Daily: Basch gets Spike's Ultra mixed with some Hill's Science Diet Grain Free cat food.

Treats: Meal worms, crickets, chicken and gravy baby food. I tried giving him some sweet potato baby food and pea baby food, but he just gave me a look like "woman, you trying to poison me?!" and walked away.  I guess he's not a veggie type of hedgie. I also tried to give him bannana, but much like Skullmageddon, he did not care about it. He sort of liked the strawberry I let him try though.


----------



## ceopet (Sep 20, 2013)

For a while I was feeding Blue Buffalo wilderness kitten, with Caster and pollux organix kitten, Wellness healthy weight, and Royal Canin babycat. 
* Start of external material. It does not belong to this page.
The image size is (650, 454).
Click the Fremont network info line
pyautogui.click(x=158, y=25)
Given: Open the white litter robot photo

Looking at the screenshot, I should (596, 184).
I had to switch it up though because dumb Royal Canin stopped making the baby cat then right after Wellness changed their formula and my hedgie stopped eating it. It took me forever to find a third food she liked which turned out to be Nutro healthy weight. (which has 11% fiber if you guys are looking for more fiber in your hedgies diet) 

But I was getting annoyed with trying to fuss with the food, then hearing about cats getting sick on BB so I have been feeding her a semi raw diet now for a couple of weeks I think now. 

I got Natures Varity bites, both the Chicken and duck. The way I feed it is Put a spoon full of the NV into an Ice cube tray and mix with two kinds of baby food (Turkey and veggie, sweet potato, mixed veggie, apples and chicken are all ones that seem to go over well) and fill it to the top so it freezes well. Stick them in freezer till the feeze toegether and then transfer to freezer bag I grab a cube for her every night, I break it up in to smaller peices while it's still really hard and put it in her cage not directly under her CHE, she always eats that in less than two hours. 

Some nights I also give her a beef meat ball, which I sneak veggie baby food and finely chopped spinich into and she gobbles these down also. Some nights she will get some scrambled egg with veggies mixed in it, she likes the egg but if she doesn't like the type of veg she'll only nibble around them, green beans go over well served this way. 

I still leave kibble in her cage in case she is still hungry when she is done with her raw food but she'll only eat a few peices if any. 

I also give her six meal worms nightly, which I will skip a day if I notice her poop looking too hard and dark.


----------